─── Estratto dati

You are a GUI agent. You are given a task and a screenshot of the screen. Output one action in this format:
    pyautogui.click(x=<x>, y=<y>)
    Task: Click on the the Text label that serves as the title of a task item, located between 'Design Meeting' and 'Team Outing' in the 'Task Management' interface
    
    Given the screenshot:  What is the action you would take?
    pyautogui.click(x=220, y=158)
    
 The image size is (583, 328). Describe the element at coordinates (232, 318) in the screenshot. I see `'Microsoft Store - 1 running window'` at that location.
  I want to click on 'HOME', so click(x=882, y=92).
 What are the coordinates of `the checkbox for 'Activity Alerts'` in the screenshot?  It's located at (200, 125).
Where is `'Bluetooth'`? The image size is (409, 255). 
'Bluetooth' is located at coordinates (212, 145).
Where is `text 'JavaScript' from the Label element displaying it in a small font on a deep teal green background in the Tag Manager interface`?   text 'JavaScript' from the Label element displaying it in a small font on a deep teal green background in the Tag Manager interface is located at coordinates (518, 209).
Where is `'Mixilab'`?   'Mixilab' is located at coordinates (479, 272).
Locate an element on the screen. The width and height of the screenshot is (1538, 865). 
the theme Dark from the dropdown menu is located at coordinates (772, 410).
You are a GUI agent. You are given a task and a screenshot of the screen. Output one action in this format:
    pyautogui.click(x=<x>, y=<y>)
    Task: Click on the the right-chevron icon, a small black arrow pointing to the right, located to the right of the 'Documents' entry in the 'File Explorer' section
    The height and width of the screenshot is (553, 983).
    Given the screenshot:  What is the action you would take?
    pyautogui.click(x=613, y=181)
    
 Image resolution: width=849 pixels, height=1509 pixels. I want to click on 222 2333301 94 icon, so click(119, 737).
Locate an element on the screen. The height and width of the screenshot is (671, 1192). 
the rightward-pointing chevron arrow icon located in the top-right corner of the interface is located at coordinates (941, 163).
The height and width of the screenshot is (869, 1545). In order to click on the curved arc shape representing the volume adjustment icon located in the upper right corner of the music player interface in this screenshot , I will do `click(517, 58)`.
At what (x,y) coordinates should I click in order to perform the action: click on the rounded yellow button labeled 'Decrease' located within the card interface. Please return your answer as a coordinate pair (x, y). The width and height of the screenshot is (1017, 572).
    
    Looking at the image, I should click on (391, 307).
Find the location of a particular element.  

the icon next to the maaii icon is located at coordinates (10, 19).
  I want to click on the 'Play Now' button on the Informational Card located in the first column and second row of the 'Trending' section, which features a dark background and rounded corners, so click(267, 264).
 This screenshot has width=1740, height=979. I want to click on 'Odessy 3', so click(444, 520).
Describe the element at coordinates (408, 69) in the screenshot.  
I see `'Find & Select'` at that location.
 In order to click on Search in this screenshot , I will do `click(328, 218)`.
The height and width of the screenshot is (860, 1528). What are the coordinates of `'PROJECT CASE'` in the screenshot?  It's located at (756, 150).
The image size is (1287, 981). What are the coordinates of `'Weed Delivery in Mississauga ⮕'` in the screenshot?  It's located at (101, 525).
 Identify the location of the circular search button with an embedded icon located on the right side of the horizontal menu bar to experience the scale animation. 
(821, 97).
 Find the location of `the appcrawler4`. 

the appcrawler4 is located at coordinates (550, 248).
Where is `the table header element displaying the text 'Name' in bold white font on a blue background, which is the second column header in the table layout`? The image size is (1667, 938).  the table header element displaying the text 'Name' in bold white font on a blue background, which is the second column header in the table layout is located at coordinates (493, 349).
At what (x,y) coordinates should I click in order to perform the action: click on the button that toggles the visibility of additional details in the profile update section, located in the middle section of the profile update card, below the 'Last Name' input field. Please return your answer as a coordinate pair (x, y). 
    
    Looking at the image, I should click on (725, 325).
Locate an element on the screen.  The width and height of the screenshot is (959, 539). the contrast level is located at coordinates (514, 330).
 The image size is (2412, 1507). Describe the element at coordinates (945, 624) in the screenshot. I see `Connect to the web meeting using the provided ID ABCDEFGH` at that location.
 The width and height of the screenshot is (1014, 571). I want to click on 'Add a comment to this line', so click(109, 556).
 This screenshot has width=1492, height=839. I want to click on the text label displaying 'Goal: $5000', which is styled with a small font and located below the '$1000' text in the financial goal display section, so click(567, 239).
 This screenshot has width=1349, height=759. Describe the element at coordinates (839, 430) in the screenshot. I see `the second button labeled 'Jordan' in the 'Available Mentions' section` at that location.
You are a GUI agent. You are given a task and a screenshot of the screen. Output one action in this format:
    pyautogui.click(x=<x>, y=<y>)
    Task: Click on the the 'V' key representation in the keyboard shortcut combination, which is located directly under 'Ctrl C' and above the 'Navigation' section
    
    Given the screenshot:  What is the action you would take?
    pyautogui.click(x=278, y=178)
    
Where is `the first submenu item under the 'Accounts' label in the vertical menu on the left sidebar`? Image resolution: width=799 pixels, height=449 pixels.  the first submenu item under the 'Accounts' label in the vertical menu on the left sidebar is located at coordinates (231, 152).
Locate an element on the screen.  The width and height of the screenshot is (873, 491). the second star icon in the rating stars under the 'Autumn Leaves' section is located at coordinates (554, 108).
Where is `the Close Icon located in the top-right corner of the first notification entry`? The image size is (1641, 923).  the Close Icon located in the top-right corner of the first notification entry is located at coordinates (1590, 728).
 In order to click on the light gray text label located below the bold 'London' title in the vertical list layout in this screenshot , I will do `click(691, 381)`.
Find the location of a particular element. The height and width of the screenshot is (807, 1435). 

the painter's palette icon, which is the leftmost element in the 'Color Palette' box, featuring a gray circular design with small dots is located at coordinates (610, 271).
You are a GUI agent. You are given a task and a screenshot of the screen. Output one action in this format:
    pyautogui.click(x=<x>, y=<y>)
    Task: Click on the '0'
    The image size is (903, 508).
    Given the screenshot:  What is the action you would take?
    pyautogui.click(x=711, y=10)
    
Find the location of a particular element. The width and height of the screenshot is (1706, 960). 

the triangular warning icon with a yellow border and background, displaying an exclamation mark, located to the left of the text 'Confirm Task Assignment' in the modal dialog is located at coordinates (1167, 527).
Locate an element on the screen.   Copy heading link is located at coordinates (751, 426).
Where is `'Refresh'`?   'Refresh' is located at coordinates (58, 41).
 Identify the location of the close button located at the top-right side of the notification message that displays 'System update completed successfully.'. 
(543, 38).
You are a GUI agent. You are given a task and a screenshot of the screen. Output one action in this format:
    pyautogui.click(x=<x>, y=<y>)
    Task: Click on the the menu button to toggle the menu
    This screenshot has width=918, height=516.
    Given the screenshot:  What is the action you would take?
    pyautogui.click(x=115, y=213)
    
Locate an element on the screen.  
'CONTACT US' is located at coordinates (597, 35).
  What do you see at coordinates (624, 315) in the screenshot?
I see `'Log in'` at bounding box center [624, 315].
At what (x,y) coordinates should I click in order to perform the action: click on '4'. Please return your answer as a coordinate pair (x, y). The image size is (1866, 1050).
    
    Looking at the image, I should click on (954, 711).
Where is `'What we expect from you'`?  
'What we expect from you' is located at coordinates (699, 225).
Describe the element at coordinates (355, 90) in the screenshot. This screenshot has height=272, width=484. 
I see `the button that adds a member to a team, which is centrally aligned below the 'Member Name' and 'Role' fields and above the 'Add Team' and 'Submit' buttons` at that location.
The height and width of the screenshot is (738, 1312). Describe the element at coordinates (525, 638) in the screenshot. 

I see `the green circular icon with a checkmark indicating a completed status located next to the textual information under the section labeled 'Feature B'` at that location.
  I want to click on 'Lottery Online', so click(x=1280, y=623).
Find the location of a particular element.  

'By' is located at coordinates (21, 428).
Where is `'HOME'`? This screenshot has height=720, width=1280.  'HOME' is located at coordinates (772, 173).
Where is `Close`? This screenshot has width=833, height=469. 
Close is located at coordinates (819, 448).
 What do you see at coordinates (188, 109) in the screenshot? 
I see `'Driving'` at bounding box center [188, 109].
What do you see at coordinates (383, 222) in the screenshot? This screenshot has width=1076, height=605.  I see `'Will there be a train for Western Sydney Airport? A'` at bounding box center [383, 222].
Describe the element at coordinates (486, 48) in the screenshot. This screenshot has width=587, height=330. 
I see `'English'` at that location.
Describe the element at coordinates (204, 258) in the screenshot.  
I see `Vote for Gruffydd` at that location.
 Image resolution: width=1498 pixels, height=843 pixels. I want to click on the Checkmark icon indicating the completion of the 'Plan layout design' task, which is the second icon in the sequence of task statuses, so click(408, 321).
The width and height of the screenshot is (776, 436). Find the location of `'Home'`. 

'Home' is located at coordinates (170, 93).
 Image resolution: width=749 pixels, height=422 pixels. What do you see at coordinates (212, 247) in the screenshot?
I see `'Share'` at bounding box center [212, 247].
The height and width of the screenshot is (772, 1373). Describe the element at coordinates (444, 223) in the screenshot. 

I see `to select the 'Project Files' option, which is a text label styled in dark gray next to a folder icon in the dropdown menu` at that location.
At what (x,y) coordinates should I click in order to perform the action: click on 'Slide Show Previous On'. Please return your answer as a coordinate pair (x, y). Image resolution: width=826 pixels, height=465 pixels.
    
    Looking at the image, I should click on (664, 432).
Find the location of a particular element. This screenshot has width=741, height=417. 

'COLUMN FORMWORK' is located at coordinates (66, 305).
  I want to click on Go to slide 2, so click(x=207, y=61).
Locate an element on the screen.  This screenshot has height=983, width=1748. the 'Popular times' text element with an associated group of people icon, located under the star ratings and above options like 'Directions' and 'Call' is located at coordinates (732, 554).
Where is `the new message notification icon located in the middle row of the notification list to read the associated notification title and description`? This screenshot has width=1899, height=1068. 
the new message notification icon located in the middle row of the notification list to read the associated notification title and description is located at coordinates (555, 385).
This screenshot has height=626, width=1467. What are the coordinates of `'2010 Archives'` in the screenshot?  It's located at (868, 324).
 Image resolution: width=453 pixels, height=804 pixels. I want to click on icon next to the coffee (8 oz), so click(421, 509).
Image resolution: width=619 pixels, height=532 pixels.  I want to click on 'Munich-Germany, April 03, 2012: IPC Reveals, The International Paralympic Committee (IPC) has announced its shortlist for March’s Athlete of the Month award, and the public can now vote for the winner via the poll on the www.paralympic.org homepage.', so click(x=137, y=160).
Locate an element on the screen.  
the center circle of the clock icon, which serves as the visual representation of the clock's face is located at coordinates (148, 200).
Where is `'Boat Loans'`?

──────

**Esercizio**.
Aggiorna il tratto che va dalla riga contenente "Locate an element on the screen. The height" fino alla riga contenente "The image size is (1287, 981).", estremi inclusi, sostituendo "Decrease" con "Increase". Riporta solo queste righe, lasciando tutto il resto invariato.

**Risultato**.
Locate an element on the screen. The height and width of the screenshot is (671, 1192). 
the rightward-pointing chevron arrow icon located in the top-right corner of the interface is located at coordinates (941, 163).
The height and width of the screenshot is (869, 1545). In order to click on the curved arc shape representing the volume adjustment icon located in the upper right corner of the music player interface in this screenshot , I will do `click(517, 58)`.
At what (x,y) coordinates should I click in order to perform the action: click on the rounded yellow button labeled 'Increase' located within the card interface. Please return your answer as a coordinate pair (x, y). The width and height of the screenshot is (1017, 572).
    
    Looking at the image, I should click on (391, 307).
Find the location of a particular element.  

the icon next to the maaii icon is located at coordinates (10, 19).
  I want to click on the 'Play Now' button on the Informational Card located in the first column and second row of the 'Trending' section, which features a dark background and rounded corners, so click(267, 264).
 This screenshot has width=1740, height=979. I want to click on 'Odessy 3', so click(444, 520).
Describe the element at coordinates (408, 69) in the screenshot.  
I see `'Find & Select'` at that location.
 In order to click on Search in this screenshot , I will do `click(328, 218)`.
The height and width of the screenshot is (860, 1528). What are the coordinates of `'PROJECT CASE'` in the screenshot?  It's located at (756, 150).
The image size is (1287, 981). What are the coordinates of `'Weed Delivery in Mississauga ⮕'` in the screenshot?  It's located at (101, 525).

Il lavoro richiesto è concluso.